How to complete this task ->
You are asked to filter the data below and copy every line holding "computer".

Excerpted data ->
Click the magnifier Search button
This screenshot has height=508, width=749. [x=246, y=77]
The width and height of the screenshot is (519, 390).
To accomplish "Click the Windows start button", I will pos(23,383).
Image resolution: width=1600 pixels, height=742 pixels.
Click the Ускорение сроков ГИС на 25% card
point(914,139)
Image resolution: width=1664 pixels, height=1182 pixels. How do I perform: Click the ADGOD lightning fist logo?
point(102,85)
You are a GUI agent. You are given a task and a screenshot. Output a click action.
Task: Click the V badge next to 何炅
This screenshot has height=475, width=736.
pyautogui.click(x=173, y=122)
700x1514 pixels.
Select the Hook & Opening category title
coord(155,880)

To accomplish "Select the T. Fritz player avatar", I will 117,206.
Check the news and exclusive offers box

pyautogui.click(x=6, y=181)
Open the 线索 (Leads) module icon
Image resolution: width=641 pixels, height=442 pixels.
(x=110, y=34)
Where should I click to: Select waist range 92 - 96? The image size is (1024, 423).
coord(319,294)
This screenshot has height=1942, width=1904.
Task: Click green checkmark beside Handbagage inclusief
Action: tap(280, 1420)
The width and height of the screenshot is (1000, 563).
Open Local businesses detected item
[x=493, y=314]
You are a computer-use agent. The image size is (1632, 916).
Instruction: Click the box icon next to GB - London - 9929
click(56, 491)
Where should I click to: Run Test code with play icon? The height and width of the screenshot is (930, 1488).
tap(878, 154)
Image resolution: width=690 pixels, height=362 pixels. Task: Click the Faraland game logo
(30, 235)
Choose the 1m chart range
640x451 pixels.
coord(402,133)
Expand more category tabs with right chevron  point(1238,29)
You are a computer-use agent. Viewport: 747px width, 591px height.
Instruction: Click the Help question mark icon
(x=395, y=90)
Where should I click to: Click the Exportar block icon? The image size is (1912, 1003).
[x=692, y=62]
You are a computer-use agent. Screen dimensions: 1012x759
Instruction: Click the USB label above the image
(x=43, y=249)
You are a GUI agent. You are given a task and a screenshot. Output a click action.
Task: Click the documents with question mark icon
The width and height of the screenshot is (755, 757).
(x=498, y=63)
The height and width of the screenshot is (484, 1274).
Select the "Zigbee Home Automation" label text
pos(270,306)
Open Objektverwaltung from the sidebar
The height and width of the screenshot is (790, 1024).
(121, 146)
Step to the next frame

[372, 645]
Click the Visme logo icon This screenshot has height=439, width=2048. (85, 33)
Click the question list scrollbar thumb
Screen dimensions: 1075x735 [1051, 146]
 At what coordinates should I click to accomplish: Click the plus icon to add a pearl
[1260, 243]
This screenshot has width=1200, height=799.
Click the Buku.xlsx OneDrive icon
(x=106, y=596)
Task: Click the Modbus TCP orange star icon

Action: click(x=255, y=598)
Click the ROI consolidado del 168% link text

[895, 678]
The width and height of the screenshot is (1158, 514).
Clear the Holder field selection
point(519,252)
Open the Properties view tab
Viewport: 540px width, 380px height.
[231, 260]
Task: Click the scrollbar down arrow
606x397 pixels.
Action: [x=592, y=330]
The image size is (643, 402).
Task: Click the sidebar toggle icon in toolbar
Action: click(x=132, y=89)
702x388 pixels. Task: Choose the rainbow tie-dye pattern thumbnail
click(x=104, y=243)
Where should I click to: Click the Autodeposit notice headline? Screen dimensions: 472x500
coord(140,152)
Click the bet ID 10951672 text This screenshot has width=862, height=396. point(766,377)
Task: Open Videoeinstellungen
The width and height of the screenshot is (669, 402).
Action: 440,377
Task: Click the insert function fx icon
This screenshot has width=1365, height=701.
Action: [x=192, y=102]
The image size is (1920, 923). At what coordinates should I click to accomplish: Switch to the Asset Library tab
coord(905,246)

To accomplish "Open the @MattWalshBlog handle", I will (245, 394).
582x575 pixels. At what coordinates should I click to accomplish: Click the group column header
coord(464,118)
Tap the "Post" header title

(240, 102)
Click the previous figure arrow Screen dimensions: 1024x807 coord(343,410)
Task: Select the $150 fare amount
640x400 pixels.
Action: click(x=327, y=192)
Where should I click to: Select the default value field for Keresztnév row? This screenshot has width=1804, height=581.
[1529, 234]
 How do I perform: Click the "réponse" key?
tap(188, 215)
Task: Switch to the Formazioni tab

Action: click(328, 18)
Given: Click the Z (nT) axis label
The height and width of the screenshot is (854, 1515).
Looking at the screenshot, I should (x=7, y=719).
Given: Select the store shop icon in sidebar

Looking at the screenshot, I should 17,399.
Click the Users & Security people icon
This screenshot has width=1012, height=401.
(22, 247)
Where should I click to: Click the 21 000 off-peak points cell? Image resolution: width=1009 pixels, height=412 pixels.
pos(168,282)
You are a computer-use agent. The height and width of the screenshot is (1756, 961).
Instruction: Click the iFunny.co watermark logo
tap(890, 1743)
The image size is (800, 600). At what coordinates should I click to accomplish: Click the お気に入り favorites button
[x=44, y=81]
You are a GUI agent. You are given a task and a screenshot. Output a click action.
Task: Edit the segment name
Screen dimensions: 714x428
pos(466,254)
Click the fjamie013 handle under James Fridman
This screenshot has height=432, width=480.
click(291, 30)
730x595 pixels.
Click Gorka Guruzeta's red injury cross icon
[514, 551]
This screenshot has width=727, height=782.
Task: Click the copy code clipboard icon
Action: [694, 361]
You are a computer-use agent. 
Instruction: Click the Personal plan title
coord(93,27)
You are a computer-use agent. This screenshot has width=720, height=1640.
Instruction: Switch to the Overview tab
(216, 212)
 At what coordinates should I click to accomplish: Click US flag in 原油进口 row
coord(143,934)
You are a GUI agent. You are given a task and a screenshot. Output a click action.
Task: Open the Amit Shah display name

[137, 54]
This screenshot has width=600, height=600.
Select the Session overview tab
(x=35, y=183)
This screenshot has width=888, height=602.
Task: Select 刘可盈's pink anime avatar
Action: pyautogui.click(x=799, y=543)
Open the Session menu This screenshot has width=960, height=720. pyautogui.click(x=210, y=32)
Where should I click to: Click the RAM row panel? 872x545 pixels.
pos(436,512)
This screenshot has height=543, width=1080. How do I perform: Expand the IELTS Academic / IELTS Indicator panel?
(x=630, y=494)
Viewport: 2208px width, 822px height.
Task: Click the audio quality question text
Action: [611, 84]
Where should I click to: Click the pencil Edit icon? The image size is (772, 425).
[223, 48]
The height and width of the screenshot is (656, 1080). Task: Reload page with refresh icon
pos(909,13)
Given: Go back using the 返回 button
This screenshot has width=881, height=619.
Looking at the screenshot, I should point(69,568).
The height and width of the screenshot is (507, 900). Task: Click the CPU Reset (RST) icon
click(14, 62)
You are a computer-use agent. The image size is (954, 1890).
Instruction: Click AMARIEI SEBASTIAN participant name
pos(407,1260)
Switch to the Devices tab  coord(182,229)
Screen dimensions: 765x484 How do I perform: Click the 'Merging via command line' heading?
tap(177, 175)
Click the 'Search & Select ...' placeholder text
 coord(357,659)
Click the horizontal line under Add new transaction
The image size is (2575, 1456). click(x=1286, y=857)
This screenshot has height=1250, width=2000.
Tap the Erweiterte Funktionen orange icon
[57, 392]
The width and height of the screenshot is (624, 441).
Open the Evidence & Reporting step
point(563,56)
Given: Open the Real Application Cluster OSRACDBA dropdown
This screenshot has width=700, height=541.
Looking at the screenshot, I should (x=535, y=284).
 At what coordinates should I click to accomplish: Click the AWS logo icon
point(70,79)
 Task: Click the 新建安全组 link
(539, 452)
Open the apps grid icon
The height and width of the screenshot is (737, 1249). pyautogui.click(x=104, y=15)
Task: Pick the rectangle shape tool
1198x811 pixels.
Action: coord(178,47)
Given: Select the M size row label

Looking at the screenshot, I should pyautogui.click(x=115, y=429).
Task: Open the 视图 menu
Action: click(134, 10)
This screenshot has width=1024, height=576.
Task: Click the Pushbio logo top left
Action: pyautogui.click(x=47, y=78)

Your solution ->
You are a computer-use agent. The image size is (1632, 916).
You are a computer-use agent. Viewport: 747px width, 591px height.
You are a computer-use agent. Screen dimensions: 1012x759
You are a computer-use agent. The height and width of the screenshot is (1756, 961).
You are a computer-use agent. 
You are a computer-use agent. This screenshot has width=720, height=1640.
You are a computer-use agent. The image size is (954, 1890).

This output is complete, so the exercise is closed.